UC Health identified five key objectives for its strategic plan: protecting partnerships with the state and federal government, conducting medical outreach in under-resourced areas, improving outpatient care, supporting student and employee health, and increasing the use of artificial intelligence and data analysis. The plan extends these objectives into action items, including improving medical education in the Inland Empire and Central Valley, whose UC schools don’t have academic health centers.
As part of those objectives, UC Health proposed opening a health campus at UC Riverside and supporting medical school program developments at UC San Francisco and UC Merced. UCR has a medical school currently, but UC Health said in the plan that a larger health campus would allow it to have new clinical training sites and more training opportunities for its 394 medical students.
UC Health made progress on expanding education this year, according to the agenda item, including by using the $28.4 million it received from Proposition 35 and 56 funding to strengthen medical training in high-need regions.

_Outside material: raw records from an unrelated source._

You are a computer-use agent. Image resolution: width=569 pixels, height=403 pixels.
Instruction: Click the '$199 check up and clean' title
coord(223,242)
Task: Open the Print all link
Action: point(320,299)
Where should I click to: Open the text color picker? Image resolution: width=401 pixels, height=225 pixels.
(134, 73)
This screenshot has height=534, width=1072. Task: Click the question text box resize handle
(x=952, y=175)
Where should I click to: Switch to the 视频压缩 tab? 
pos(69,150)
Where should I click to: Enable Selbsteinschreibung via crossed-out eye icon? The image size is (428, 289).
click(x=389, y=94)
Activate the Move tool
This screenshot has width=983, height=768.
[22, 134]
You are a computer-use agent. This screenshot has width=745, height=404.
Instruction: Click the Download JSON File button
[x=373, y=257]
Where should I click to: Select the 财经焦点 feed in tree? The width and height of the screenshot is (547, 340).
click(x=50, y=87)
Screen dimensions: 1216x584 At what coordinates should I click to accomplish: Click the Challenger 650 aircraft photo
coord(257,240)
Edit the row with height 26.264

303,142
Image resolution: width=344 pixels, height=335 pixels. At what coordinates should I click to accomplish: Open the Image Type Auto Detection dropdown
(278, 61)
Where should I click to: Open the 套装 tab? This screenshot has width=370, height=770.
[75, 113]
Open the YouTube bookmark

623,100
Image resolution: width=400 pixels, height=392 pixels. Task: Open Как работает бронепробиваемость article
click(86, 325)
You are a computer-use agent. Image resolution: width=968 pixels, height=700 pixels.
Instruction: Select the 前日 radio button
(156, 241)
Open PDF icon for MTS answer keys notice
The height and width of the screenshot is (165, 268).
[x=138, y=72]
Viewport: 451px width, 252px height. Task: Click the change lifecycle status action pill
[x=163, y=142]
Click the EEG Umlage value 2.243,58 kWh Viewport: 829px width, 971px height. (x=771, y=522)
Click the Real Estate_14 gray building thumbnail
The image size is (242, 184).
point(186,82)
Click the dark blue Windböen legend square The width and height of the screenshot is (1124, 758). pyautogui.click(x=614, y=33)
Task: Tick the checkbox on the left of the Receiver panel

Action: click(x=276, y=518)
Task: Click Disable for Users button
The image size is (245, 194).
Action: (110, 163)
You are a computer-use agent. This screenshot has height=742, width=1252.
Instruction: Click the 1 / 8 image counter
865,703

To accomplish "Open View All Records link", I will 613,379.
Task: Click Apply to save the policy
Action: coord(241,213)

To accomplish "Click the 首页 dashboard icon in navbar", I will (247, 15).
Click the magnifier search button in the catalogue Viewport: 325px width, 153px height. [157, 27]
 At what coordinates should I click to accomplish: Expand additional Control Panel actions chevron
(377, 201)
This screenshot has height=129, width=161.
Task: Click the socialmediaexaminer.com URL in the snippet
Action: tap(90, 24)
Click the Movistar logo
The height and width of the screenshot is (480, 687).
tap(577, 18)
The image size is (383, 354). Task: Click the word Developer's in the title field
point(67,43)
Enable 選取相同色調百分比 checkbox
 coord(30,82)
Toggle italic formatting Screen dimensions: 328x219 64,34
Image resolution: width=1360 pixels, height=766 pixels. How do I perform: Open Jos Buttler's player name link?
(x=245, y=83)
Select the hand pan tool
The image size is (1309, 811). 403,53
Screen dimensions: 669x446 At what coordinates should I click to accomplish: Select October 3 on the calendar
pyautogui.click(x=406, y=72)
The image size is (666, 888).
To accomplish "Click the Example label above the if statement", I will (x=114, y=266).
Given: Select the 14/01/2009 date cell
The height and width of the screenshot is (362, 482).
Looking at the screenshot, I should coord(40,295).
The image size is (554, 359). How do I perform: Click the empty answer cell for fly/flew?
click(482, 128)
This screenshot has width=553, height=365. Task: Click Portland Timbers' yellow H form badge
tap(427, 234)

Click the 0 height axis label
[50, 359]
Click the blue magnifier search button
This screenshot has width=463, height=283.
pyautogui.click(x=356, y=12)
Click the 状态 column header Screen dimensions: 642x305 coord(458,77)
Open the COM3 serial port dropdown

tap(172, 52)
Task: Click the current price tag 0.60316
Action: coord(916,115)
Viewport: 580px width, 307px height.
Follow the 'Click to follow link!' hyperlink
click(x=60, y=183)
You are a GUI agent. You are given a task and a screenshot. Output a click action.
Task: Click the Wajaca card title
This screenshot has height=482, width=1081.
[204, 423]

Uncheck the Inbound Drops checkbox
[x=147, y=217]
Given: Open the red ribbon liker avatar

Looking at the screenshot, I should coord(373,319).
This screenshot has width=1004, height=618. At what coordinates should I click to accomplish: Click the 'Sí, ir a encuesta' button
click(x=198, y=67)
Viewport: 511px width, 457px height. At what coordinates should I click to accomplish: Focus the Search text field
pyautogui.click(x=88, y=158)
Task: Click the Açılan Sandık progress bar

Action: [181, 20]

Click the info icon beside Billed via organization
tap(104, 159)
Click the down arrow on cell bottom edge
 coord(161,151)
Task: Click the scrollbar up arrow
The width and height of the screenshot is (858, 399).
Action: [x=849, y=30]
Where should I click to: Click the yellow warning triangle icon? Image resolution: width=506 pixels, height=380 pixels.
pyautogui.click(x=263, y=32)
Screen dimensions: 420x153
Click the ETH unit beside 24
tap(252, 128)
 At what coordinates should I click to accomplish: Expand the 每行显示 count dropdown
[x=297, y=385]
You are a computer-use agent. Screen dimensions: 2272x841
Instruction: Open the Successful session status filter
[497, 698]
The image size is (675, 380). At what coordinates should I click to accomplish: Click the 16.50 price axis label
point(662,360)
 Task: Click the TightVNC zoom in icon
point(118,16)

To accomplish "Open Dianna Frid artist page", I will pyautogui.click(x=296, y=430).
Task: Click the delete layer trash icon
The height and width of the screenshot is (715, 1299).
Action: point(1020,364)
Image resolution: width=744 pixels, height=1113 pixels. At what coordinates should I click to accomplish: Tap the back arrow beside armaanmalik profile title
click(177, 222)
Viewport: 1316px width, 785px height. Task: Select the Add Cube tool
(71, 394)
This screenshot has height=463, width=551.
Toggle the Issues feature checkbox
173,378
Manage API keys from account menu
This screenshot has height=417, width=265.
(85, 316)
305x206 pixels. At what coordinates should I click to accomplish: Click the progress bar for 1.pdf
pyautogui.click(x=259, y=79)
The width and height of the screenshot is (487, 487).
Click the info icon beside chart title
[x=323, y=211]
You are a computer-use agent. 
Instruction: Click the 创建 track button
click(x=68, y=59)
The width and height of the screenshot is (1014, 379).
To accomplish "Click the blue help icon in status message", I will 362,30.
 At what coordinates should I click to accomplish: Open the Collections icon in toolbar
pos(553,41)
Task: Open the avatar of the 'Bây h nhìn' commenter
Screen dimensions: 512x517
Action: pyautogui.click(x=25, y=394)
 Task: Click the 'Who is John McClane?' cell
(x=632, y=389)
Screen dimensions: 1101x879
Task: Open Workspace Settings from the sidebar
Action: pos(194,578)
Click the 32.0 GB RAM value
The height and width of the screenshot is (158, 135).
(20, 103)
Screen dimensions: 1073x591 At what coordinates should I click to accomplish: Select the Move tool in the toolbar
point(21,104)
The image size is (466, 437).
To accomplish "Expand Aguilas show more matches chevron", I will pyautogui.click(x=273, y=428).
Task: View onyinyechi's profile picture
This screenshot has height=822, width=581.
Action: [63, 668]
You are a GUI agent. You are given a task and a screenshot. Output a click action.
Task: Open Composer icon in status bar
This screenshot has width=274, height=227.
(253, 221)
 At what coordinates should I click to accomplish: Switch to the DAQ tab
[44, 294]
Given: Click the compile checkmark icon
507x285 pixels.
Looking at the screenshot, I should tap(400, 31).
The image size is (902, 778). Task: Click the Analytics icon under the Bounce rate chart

Rubin said advancing medical education at UC’s Merced and Riverside campuses is among UC Health’s top priorities.
“We’re expanding our clinical and training presence in underserved regions because we have to,” Rubin said. “We have to support a school presence in Riverside and emerging presence in Merced.”
The health division is also hoping to attract more employees to Blue and Gold health benefit plans and raise money for student health insurance plans sponsored by the UC.
Calvin Yang, a student observer, said he likes that the plan shows a commitment to making health services more affordable but added he thinks UC Health should work more closely with its county partners to leverage other funding sources, like the Behavioral Health Services Act, which funds mental health and substance abuse treatments.
“By aligning UC’s clinical expertise, research capacity and student health infrastructure with BHSA investments, we have the opportunity to not only expand access to care but thoughtfully strengthen a more coordinated, prevention-oriented behavioral health system,” said Yang, a fourth-year molecular cell biology and public health student at UC Berkeley.
The division also made strides in optimizing AI tools that process health data and invested in infrastructure from Epic Systems, an electronic health record system, per the agenda item. UC Health intends to use data collection and analysis to improve or maintain the system’s current 15-day median wait time for new admissions, as well as for patient experience surveys.
Other goals include collaborating with the UC Office of the President and other campus agencies to defend federal health programs, as well as clinical and public health funding, and advocating for legislation supporting Medi-Cal patients. The health division also seeks to work with campuses to coordinate responses to funding cuts
As scheduled in the plan, UC Health hired Erica Murray in April to serve as associate vice president of strategic partnerships, a position intended to bolster relations between health centers and state legislators.
“Together, these efforts position UC Health to deliver systemwide value and support the long-term sustainability of the University’s health enterprise,” the agenda item said.